Question
(a) Topic-6.6 Applying Properties of Definite Integrals
(b) Topic-6.7 The Fundamental Theorem of Calculus and Definite Integrals
(c) Topic-5.5 Using the Candidates Test to Determine Absolute (Global) Extrema
(d) Topic-1.4 Estimating Limit Values from Tables
The continuous function f is defined on the closed interval −6 ≤ x ≤ 5. The figure above shows a portion of the graph of f, consisting of two line segments and a quarter of a circle centered at the point (5, 3). It is known that the point \((3,3-\sqrt{5})\) is on the graph of f.
(a) If \(\int_{-6}^{5}f(x)dx=7,\) find the value of \(\int_{-6}^{-2}f(x)dx.\) Show the work that leads to your answer
(b) Evaluate \(\int_{3}^{5}(2f'(x)+4)dx.\)
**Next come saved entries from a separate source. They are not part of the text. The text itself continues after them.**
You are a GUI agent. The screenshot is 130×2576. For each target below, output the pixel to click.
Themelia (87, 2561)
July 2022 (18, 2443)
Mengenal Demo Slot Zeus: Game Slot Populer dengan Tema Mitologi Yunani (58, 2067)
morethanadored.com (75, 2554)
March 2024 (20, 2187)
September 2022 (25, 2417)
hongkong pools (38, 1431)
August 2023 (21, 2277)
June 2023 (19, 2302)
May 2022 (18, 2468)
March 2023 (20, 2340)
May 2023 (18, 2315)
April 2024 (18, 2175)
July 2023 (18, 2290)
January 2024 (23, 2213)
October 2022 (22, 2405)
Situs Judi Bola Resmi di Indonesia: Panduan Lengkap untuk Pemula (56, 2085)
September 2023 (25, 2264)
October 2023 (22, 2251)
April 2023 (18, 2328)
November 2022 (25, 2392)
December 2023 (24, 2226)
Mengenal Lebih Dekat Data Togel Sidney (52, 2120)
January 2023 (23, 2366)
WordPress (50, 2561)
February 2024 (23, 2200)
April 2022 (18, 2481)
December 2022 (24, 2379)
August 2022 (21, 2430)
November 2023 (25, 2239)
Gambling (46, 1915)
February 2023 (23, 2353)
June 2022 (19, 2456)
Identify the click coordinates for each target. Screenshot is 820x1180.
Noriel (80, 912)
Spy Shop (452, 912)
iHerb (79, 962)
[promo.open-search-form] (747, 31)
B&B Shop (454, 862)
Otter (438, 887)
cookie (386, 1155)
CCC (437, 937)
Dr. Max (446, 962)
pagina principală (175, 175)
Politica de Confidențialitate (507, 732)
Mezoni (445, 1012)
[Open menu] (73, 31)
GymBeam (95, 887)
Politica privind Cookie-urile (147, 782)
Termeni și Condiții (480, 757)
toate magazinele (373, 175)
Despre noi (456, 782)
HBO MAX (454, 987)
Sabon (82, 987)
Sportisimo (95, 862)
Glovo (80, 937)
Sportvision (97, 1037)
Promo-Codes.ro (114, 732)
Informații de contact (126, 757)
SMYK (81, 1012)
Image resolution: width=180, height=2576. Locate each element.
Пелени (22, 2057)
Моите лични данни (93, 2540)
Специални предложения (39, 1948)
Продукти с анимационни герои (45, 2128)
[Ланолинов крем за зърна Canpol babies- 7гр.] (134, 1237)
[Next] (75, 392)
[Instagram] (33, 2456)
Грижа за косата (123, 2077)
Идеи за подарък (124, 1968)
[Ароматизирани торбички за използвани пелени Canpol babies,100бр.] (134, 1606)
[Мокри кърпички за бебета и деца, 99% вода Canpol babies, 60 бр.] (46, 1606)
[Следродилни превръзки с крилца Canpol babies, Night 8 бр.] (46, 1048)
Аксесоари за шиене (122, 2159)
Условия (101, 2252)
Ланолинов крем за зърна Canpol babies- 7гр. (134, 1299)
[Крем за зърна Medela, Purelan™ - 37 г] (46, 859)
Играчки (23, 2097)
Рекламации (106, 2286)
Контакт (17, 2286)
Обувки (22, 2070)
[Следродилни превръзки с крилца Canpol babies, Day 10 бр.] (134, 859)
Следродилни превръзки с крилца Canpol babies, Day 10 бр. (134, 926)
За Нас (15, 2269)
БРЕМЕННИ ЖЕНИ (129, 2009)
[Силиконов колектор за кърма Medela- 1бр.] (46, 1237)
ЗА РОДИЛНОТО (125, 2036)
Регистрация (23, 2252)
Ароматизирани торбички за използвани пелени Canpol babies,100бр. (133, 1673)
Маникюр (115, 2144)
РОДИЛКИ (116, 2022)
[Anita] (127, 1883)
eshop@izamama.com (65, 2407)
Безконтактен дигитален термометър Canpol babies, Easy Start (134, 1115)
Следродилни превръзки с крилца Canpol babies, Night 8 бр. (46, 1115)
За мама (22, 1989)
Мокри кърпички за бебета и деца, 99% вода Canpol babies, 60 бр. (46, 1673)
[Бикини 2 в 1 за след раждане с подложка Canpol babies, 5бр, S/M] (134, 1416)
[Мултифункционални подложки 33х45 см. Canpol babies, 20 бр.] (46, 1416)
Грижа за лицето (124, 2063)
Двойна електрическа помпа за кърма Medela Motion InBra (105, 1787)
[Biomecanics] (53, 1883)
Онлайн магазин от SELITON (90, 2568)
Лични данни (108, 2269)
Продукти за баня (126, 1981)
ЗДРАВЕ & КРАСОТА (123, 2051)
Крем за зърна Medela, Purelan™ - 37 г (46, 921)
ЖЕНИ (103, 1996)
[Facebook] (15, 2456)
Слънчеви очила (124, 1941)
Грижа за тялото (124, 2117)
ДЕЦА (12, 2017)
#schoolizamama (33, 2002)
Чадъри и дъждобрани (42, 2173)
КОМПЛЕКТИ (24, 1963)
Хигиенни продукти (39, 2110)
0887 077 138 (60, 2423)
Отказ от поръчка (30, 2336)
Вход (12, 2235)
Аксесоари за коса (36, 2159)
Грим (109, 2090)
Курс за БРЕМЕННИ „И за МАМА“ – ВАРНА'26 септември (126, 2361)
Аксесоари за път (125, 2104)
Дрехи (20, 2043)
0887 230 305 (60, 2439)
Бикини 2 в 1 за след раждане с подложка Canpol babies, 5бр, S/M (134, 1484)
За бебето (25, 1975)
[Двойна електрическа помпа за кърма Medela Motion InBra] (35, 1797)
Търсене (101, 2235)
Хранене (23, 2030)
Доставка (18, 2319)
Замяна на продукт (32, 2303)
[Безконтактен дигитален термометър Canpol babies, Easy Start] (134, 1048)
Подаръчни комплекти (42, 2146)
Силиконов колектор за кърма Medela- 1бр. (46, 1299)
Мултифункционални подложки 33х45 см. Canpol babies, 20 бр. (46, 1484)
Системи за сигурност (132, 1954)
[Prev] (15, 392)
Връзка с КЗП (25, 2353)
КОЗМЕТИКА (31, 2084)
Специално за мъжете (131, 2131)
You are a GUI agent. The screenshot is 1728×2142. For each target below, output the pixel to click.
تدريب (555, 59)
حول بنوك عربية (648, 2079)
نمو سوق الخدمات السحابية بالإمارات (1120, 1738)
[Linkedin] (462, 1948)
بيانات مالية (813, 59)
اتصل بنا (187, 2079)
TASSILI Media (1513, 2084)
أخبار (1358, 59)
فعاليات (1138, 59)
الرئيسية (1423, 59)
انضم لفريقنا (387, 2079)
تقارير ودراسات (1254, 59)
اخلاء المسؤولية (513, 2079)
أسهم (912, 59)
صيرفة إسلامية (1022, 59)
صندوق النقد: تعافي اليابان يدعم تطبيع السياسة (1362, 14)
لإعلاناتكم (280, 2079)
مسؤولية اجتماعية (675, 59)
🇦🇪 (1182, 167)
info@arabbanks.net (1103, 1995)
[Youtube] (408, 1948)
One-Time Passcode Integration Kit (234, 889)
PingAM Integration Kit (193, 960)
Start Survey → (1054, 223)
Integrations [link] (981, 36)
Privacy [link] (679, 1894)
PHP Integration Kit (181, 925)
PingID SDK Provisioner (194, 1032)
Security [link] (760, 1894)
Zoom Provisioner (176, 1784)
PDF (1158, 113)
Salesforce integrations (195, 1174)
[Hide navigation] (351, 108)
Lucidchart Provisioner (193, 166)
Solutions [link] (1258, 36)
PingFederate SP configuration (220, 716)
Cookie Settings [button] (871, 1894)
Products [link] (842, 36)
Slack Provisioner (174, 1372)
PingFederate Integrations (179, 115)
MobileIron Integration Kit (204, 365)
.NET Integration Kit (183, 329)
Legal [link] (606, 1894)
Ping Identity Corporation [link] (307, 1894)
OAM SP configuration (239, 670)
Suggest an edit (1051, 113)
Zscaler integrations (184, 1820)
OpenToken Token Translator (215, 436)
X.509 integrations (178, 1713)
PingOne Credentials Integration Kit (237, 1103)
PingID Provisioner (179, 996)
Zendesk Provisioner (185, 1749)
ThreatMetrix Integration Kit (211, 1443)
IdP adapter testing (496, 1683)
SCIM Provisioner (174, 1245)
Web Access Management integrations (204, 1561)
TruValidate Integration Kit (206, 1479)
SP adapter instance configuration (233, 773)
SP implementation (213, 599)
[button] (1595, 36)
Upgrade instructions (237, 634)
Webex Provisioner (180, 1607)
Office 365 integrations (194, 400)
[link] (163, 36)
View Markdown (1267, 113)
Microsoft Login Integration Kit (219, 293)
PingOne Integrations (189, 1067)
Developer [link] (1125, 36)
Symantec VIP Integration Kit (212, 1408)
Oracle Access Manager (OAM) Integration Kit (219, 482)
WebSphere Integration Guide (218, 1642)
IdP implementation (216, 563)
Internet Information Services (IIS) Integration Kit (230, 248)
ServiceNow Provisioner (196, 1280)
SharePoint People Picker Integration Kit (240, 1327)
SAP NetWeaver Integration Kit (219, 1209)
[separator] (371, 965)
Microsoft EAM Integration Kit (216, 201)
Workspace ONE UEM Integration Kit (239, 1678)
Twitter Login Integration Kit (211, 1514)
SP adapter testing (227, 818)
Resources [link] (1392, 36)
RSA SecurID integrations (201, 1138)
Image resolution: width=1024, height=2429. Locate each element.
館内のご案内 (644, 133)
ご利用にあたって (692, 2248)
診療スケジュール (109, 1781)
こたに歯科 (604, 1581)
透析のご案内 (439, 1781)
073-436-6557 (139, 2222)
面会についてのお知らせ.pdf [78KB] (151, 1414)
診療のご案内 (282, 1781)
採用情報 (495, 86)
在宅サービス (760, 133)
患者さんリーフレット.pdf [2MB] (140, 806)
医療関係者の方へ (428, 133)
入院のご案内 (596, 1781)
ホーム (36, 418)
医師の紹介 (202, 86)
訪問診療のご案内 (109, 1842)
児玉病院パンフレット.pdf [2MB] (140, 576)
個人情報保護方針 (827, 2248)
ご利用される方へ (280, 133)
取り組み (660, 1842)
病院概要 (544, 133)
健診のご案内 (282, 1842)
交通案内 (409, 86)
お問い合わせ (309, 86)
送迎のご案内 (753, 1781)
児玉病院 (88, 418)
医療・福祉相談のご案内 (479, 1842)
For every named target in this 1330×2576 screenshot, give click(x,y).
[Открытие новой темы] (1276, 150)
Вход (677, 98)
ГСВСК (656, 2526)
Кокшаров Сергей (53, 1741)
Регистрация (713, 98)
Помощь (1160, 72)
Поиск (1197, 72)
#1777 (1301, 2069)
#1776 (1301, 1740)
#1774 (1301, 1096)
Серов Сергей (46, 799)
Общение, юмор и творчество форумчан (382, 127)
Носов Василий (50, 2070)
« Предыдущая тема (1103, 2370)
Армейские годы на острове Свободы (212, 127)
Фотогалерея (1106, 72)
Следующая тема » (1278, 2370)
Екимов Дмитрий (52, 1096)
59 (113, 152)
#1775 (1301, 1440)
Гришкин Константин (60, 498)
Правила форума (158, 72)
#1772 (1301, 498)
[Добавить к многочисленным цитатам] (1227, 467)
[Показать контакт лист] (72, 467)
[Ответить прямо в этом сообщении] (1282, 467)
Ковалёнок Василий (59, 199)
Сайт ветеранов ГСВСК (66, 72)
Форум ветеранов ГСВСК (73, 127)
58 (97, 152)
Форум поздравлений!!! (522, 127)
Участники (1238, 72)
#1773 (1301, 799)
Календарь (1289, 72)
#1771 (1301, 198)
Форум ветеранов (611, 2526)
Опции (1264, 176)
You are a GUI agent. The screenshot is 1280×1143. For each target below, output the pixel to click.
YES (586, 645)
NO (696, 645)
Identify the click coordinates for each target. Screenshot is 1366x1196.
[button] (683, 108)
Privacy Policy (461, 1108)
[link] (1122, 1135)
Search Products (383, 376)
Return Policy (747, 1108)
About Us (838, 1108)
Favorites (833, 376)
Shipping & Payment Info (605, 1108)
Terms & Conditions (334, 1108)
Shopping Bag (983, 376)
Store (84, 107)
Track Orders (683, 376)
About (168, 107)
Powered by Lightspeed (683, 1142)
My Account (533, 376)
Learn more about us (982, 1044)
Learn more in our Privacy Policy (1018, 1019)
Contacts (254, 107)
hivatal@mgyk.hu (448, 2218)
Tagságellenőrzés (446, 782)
(c) The function g is given by \(g(x)=\int_{-2}^{x}f(t)dt.\) Find the absolute maximum value of g on the interval − 2 ≤ x ≤ 5. Justify your answer.
(d) Find \(\lim_{x\rightarrow 1}\frac{10^{x}-3f'(x)}{f(x)-arctan x}.\)
▶️Answer/Explanation
3(a)
\(\int_{-6}^{5} f(x) \, dx = \int_{-6}^{-2} f(x) \, dx + \int_{-2}^{5} f(x) \, dx \)
\(\implies 7 = \int_{-6}^{-2} f(x) \, dx + 2 + \left(9 – \frac{9\pi}{4}\right) \)
\(\implies \int_{-6}^{-2} f(x) \, dx = 7 – \left(11 – \frac{9\pi}{4}\right) = \frac{9\pi}{4} – 4 \)
3(b)
\(\int_{3}^{5} \big(2f'(x) + 4\big) \, dx = 2\int_{3}^{5} f'(x) \, dx + \int_{3}^{5} 4 \, dx\)
\(= 2\big(f(5) – f(3)\big) + 4(5 – 3)\)
\(= 2\big(0 – (3 – \sqrt{5})\big) + 8\)
\(= 2(-3 + \sqrt{5}) + 8 = 2 + 2\sqrt{5}\)
3(c)
\(g'(x) = f(x) = 0 \implies x = -1, \, x = \frac{1}{2}, \, x = 5\)
\(\text{On the interval } -2 \leq x \leq 5, \text{ the absolute maximum value of } g \text{ is } g(5) = 11 – \frac{9\pi}{4}.\)
3(d)
\(\lim_{x \to 1} \frac{10^x – 3f'(x)}{f(x) – \arctan x} = \frac{10^1 – 3f'(1)}{f(1) – \arctan 1}\)
\(\quad = \frac{10 – 3 \cdot 2}{1 – \arctan 1} = \frac{4}{1 – \frac{\pi}{4}}\)